§ ВАША ЗАДАЧА: Найдите все строки, где встречается слово "screenshot", и перепишите их. Учитывайте регистр букв.

§ МАТЕРИАЛ ДЛЯ ОБРАБОТКИ:

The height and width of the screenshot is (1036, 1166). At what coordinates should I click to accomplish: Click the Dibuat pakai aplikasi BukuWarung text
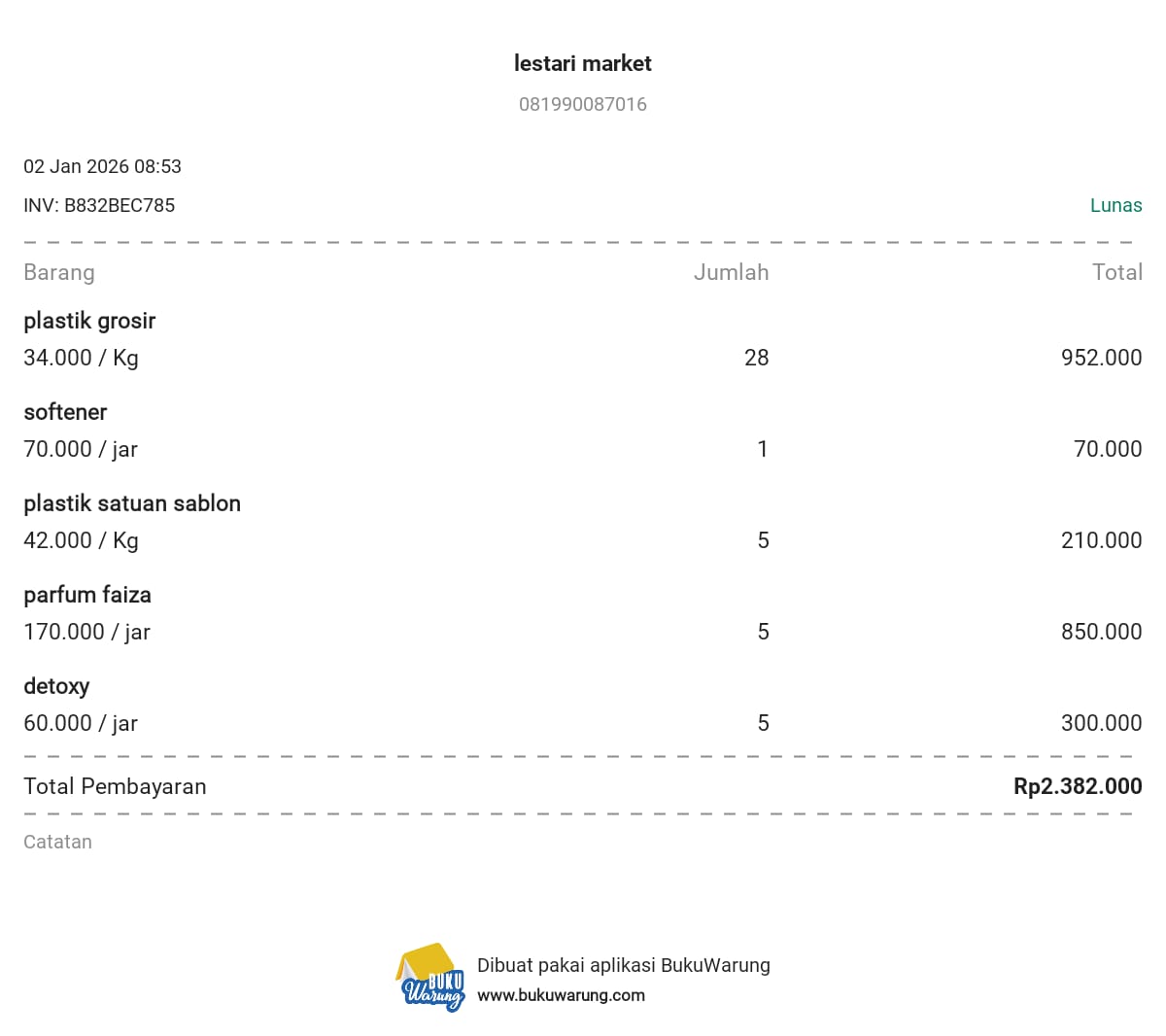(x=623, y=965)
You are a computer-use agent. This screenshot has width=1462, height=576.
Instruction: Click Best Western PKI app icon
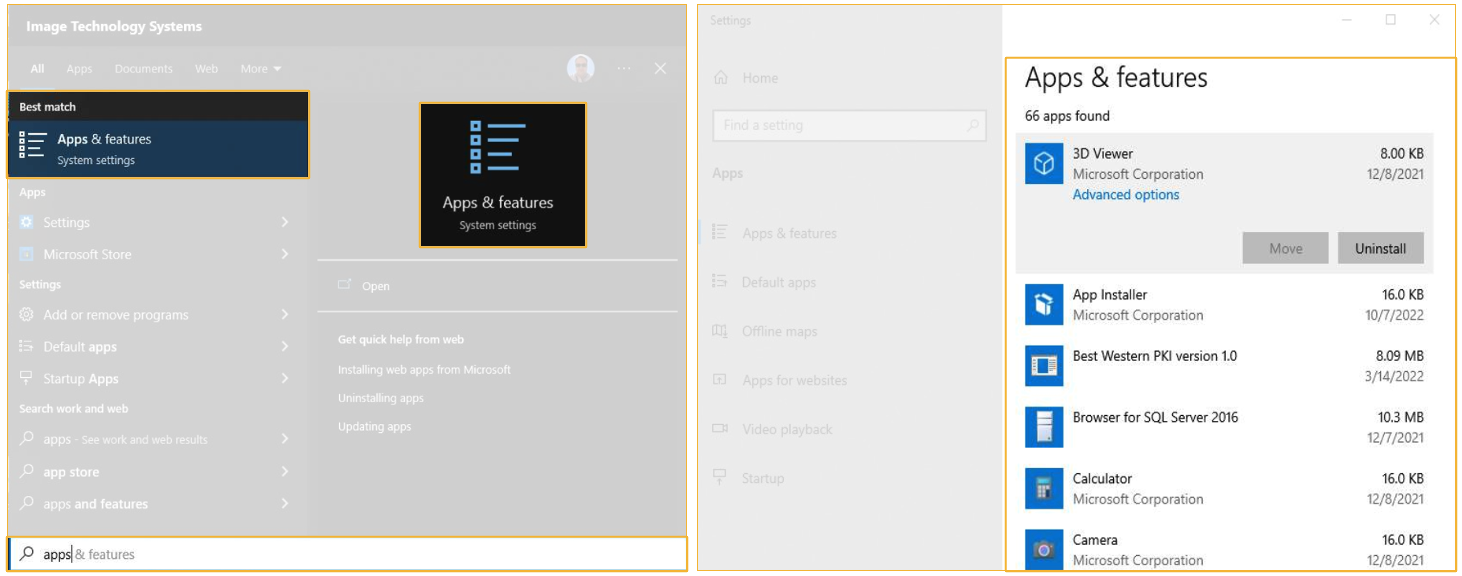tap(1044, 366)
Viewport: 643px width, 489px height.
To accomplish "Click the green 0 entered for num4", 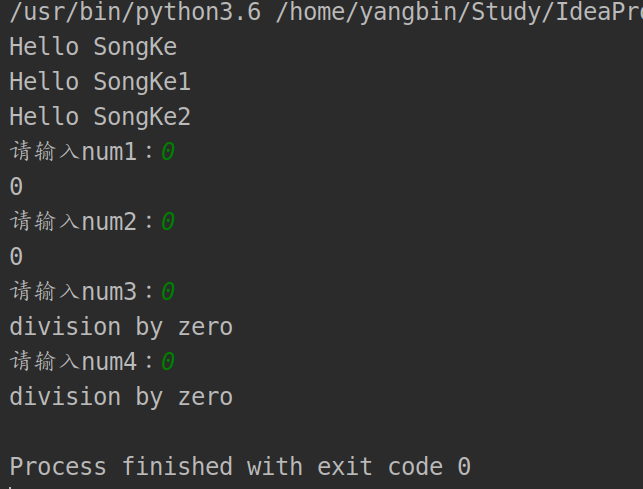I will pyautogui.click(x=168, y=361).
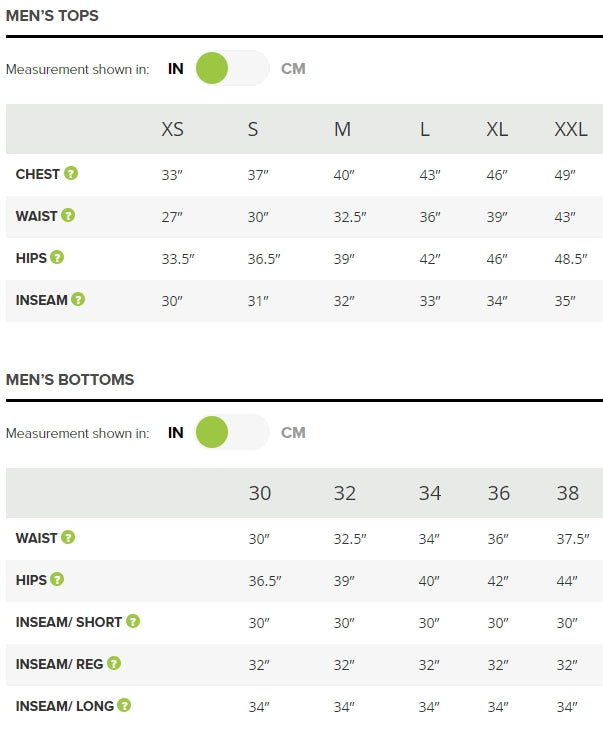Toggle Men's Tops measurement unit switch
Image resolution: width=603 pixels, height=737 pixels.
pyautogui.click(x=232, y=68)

§ РЕЗУЛЬТАТ УПРАЖНЕНИЯ:
The height and width of the screenshot is (1036, 1166). At what coordinates should I click to accomplish: Click the Dibuat pakai aplikasi BukuWarung text
You are a computer-use agent. This screenshot has width=1462, height=576.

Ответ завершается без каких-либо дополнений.